§ Aim of the exercise
Please copy the listing below word for word, beginning at the line that contains "You are a GUI" and stopping after the final line of the listing. Omit the pictures from your copy.

Screen-element location records
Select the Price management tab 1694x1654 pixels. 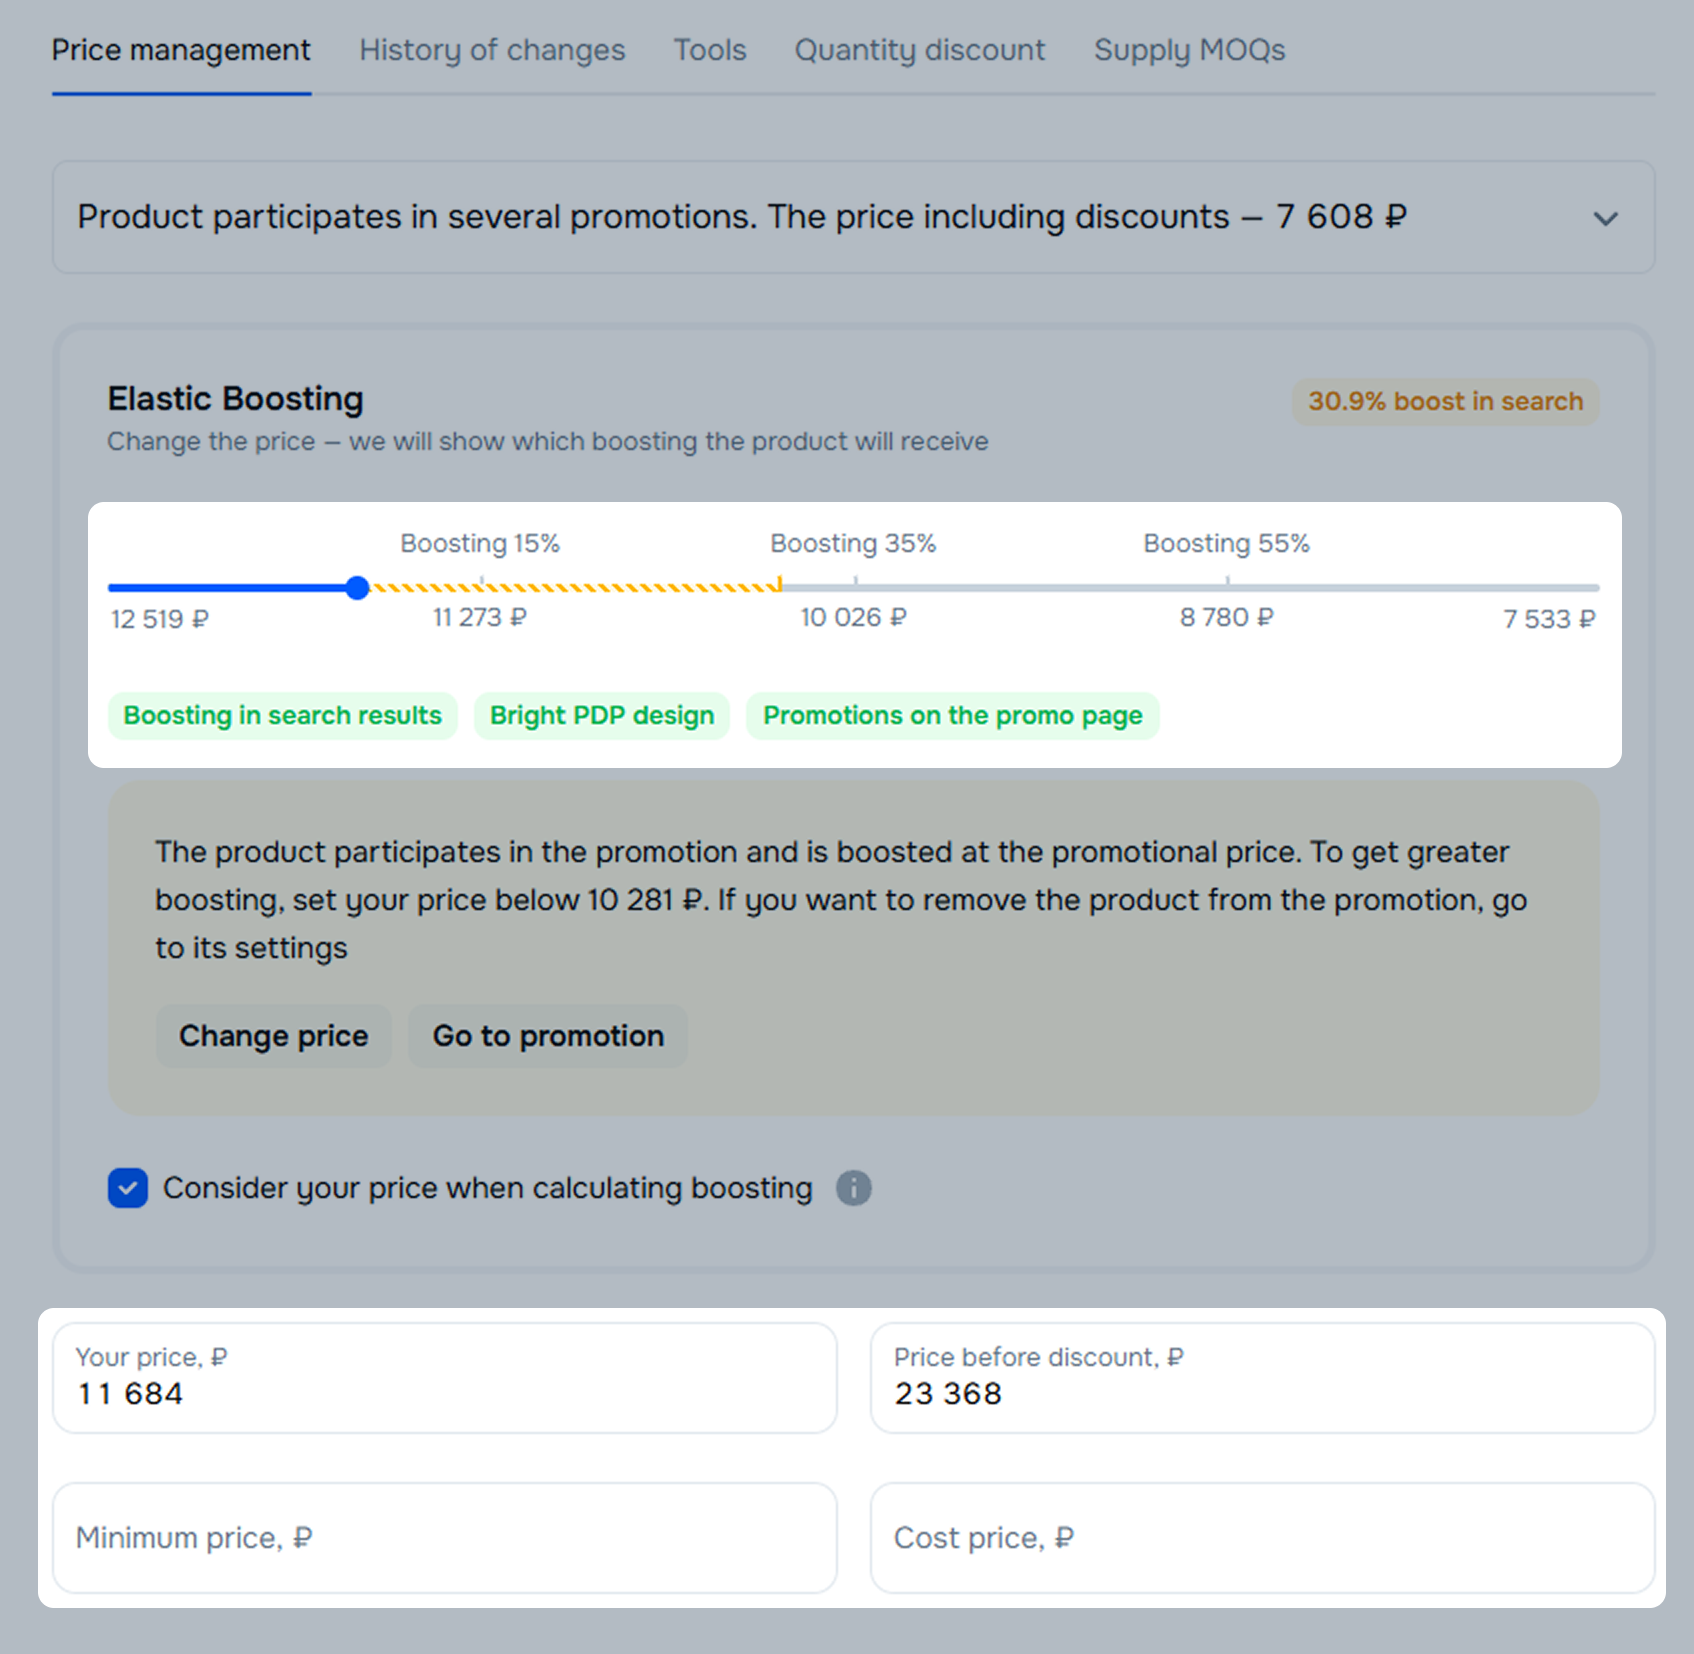[x=181, y=50]
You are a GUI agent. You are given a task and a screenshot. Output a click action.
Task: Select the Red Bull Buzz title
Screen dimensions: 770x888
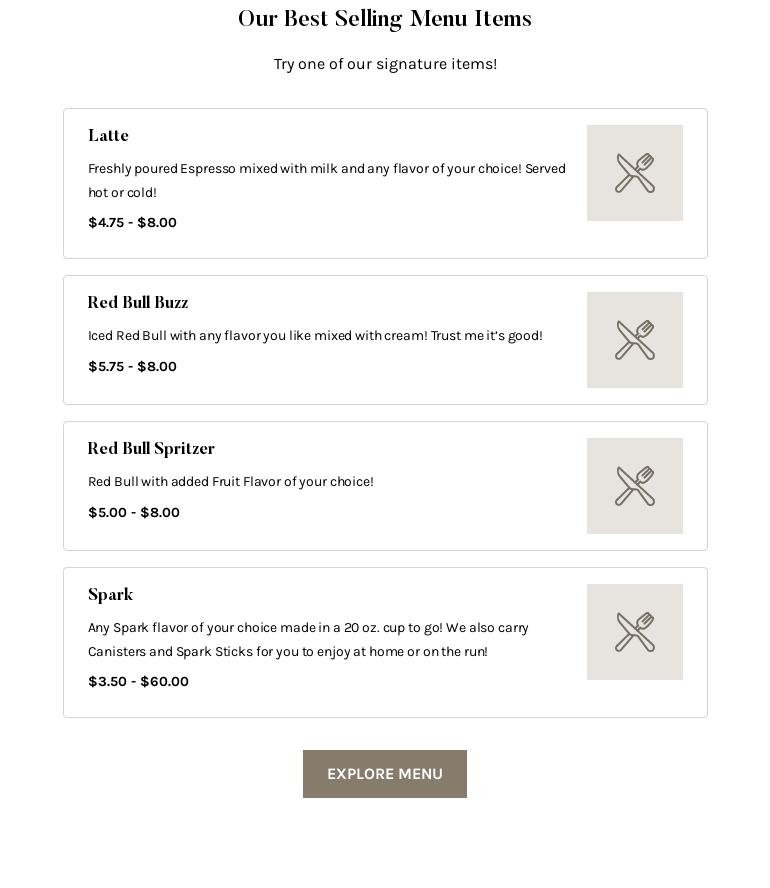138,303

§ Finished answer
You are a GUI agent. You are given a task and a screenshot. Output a click action.
Task: Select the Red Bull Buzz title
Screen dimensions: 770x888
138,303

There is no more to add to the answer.